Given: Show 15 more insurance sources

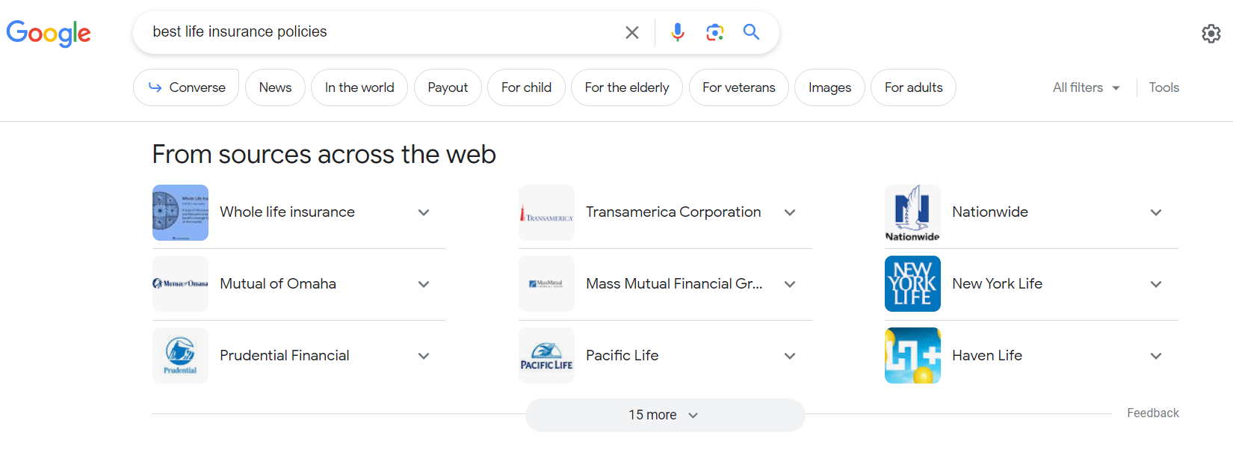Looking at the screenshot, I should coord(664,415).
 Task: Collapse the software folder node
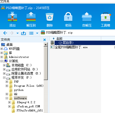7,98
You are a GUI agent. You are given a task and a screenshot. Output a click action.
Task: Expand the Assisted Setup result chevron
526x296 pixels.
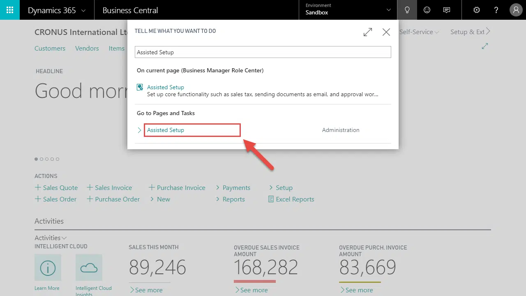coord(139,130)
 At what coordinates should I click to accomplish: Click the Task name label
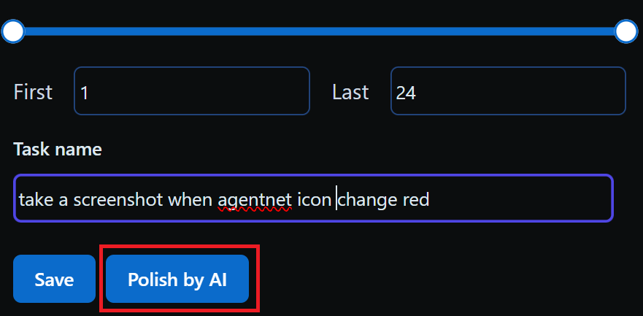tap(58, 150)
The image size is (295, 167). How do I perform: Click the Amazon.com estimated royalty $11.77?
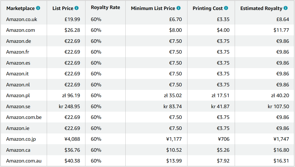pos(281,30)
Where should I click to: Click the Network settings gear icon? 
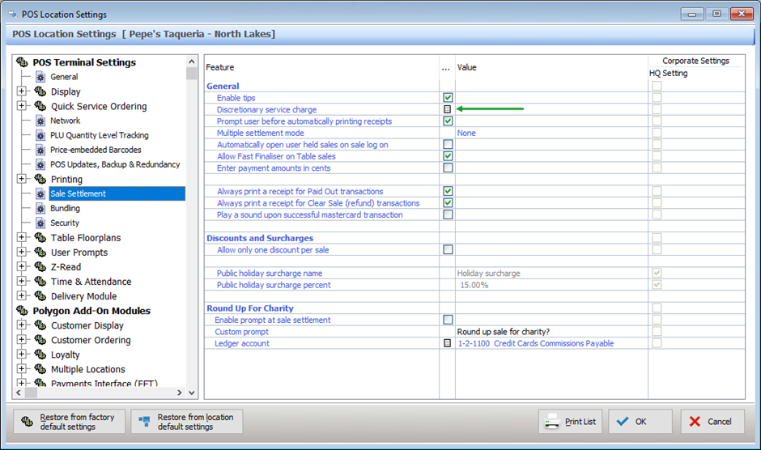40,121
----
What is asked:
Rewrite every row above, substituting "directory" for "folder" and keeping everything else the same. Leave the pictures out of your answer.

Written solution:
Given: Show 15 more insurance sources

Looking at the screenshot, I should coord(664,415).
 Task: Collapse the software directory node
7,98
You are a GUI agent. You are given a task and a screenshot. Output a click action.
Task: Expand the Assisted Setup result chevron
526x296 pixels.
coord(139,130)
 At what coordinates should I click to accomplish: Click the Task name label
tap(58, 150)
The image size is (295, 167). How do I perform: Click the Amazon.com estimated royalty $11.77?
pos(281,30)
Where should I click to: Click the Network settings gear icon? 
40,121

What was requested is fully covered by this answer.